Case history: A 39 year old male patient presented via ambulance to our unit with a deliberate mixed overdose. He had a past medical history of type 2 diabetes mellitus, depression and hypertension. He had ingested an uknown amount of atenolol, dapagliflozin, ramipril, co-codamol with both cocaine and benzodiazepines detected in urine toxicology. On arrival to hospital, the patient had fluid refractory hypotension, with a systolic blood pressure of 70mmHg and HR 45BPM. Given the concern of beta blocker toxicity he received an IV glucagon bolus with a good, although transient, haemodynamic effect. He was therefore commenced on a continuous glucagon infusion with a satisfactory and sustained haemodynamic response. Overnight, he began vomitng and became increasingly acidotic (H+70), despite BP 100/60 and passing good volumes of urine. U+ES, LFTs and lactate were all improving. Bedside ketone monitoring was not available on site. Laboratory ketones showed ‘positive+++’.

Investigations: On admission biochemistry revealed:

1. AKI (serum creatinine was 236 from baseline of 85) K+4.2

2. acidosis with H+50.4

3. paracetamol level was below the treatment line

4. salicylate and alcohol were undetectable

5. Lactate 4.0 mmol/l

Overnight bloods were repeated that showed a worsening acidosis, H+70, improving renal function (creatinine 120), normal liver function tests and a lactate of 1.0 mmol/l.

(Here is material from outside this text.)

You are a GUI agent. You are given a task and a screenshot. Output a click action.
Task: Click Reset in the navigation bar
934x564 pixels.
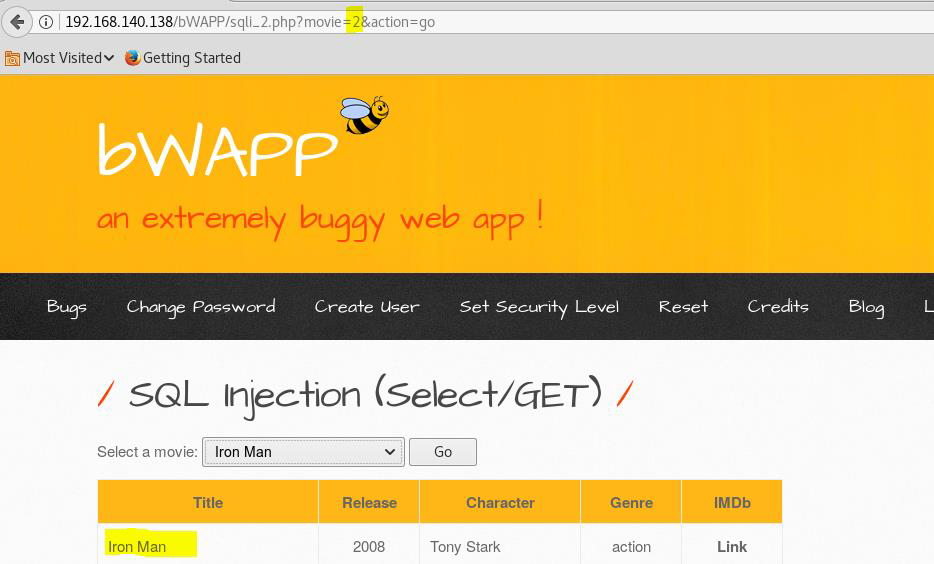coord(683,307)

Results and treatment: This patient developed ketoacidosis without significant hyperglycaemia. At this point, the glucagon infusion was stopped, and patient was started on the National DKA protocol, with fixed rate insulin infusion and IV fluids. The patient remained haemodynamically stable on cessation of glucagon, the acidosis resolved rapidly with the commencement of IV insulin. The patient was fit for discharge two days later.

Conclusions and points for discussion: There is a lack of information and guidance available on the toxicology of the relatively novel SGLT2 inhibitors. In this situation, the overdose was confounded by acute renal failure (likely ACEi related) and refractory hypotension (secondary to beta-blockade). The euglycaemic DKA that ensued was likely secondary to both dapaglifolozin overdose and the concomitant administration of glucagon. Interestingly, insulin can be a therapeutic option in beta blocker overdose. In this case, routine glucose monitoring was not sufficient to ensure no adverse effect, in a diabetic patient receiving glucagon following beta-blocker and SGLTi overdose. The authors postulate bedside blood ketone monitoring could have prevented the development of euglycaemic DKA.